From the blog entry about the end of a year abroad, copy the passage word for word, starting at "I don't know, I" and ending at "is important, amiright?".

* Supplied text
---------------

As you can see, rain (or just weather in general) is kind of a big theme. After like five months of grey, cold weather I was just expecting some, I don't know, sun. But whatever, my expectations are clearly out of control. I obviously didn't know what to expect when I named this blog. But seriously, the truth is that my time here is winding down, and I've been spending a lot of time thinking about what's going to happen after this. You see, I'm struggling with this really strange tug-of-war-esque emotional composition of being really excited to go back to see my friends and family - and then on the other hand being really sad to leave the friends and family I've developed here. Or getting really stoked about american culture and all night supermarkets and people being open with their emotions and loudness and spontaneity - and then on the other hand I get really nervous about readjustment and reverse culture shock and how I think it's going to be harder to be confronted with things I'm no longer accustomed to from my own culture than it was when I came here. And sometimes I think about how much fun it's going to be going back to Tufts and taking fun classes and going to muscle conditioning and participating in clubs and applying for jobs AND thinking about the future AND having interviews AND working AND graduating AND OH MY GOD WHAT AM I GOING TO DO WITH MY LIFE!??! ...is kind of how my train of thought chugs along. So it's a little bit stressy. Oh and then there's also the issue of trying to deal with a year of material accumulation and the fact that I don't have a place to live for like three weeks when I get back to Boston in August. But everything will sort itself out, right?
I don't know, I need more time to ponder these things, and I'm going to try to keep this little memory log updated in the coming months, but for the time being, I feel like I just need to share these words I jotted down after being in Italy and Greece, 2-3 months ago, even if they aren't completely finished or thought through or if they were written deliriously. Documentation is important, amiright?
"If there's one thing I learned at Tufts, it is: Always Summarize.

---------------

* Data provided

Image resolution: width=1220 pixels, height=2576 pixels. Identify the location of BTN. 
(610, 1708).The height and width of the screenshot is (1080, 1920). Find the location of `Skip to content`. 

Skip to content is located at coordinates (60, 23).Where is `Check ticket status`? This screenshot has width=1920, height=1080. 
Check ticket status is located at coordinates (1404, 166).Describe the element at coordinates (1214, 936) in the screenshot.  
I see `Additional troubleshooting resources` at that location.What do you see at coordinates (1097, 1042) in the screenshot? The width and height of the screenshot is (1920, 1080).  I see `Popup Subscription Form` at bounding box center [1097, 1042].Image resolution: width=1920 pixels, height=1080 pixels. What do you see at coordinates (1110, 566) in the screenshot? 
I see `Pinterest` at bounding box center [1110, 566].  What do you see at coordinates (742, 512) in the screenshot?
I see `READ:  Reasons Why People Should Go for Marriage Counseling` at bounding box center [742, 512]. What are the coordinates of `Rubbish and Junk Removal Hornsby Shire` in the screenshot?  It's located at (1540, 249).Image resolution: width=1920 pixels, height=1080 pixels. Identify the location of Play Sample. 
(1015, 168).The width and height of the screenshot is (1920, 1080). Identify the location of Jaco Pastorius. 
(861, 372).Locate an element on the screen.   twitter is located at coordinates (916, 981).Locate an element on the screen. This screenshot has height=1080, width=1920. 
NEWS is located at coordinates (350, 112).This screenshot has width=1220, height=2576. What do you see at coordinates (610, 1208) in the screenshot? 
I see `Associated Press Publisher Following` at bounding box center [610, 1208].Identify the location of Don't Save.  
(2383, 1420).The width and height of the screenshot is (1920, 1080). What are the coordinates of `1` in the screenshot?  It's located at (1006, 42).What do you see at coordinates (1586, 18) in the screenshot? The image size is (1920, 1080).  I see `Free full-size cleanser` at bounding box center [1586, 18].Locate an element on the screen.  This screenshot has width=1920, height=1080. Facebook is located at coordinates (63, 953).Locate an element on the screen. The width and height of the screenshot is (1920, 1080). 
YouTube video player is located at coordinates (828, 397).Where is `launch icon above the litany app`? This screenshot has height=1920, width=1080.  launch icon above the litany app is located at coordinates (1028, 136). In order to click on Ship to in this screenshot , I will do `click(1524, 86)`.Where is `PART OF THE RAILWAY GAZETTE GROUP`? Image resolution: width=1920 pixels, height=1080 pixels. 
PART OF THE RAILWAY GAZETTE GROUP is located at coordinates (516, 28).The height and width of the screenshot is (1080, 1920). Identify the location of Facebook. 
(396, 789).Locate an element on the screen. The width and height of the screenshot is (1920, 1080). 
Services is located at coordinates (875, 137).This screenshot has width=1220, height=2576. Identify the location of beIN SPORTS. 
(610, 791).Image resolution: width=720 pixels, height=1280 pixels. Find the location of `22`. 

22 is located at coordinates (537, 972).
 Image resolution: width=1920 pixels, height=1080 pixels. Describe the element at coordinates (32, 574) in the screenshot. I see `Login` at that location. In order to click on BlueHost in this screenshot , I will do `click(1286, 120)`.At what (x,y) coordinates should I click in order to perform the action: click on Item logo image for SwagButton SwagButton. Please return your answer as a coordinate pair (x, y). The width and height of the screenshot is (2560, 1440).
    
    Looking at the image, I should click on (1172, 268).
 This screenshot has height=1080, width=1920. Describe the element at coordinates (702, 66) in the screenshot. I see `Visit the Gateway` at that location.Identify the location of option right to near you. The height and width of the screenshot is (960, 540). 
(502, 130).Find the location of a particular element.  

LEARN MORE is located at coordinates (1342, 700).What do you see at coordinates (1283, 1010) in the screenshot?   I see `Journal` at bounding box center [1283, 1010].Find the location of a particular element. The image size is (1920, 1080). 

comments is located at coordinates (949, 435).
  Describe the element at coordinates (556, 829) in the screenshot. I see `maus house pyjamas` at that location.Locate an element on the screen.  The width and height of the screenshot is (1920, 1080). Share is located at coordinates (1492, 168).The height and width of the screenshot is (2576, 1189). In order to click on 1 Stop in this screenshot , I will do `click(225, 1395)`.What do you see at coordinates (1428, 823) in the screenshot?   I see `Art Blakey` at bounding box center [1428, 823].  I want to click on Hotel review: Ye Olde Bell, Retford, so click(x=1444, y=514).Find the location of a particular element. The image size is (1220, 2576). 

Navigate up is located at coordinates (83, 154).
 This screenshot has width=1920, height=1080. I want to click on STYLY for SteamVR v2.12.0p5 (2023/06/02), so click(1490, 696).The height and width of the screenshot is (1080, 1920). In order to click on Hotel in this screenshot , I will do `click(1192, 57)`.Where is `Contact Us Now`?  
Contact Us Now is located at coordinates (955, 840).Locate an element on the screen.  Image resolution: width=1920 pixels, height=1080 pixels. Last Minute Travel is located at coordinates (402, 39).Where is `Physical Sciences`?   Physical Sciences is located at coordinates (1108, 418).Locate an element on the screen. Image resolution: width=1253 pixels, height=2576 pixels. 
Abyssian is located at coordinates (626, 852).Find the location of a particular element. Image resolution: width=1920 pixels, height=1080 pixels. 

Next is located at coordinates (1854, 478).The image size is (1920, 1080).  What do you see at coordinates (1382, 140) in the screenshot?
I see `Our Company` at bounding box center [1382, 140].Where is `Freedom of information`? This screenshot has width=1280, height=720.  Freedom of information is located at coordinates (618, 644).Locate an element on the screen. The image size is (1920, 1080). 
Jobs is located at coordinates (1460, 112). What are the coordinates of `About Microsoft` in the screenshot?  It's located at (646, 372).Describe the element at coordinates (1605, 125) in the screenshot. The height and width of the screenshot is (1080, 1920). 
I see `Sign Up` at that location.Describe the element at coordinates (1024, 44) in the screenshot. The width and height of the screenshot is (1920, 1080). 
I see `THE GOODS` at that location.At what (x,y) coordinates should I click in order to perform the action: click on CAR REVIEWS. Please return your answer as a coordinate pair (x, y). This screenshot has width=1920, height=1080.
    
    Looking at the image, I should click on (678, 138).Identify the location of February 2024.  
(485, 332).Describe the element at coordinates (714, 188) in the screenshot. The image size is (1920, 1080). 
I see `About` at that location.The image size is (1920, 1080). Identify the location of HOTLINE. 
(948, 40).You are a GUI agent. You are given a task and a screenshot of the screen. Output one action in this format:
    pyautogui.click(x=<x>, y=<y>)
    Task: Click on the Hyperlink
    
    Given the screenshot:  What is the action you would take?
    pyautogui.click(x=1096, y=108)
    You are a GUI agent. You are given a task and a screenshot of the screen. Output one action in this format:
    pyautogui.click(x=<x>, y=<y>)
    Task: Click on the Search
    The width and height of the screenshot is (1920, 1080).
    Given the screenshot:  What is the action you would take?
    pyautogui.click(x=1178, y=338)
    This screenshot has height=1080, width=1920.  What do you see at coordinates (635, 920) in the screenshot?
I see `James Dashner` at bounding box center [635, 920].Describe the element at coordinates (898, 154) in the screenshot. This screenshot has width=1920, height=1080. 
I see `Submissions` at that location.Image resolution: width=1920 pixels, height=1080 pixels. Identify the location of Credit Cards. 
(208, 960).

---------------

* Exercise result
I don't know, I need more time to ponder these things, and I'm going to try to keep this little memory log updated in the coming months, but for the time being, I feel like I just need to share these words I jotted down after being in Italy and Greece, 2-3 months ago, even if they aren't completely finished or thought through or if they were written deliriously. Documentation is important, amiright?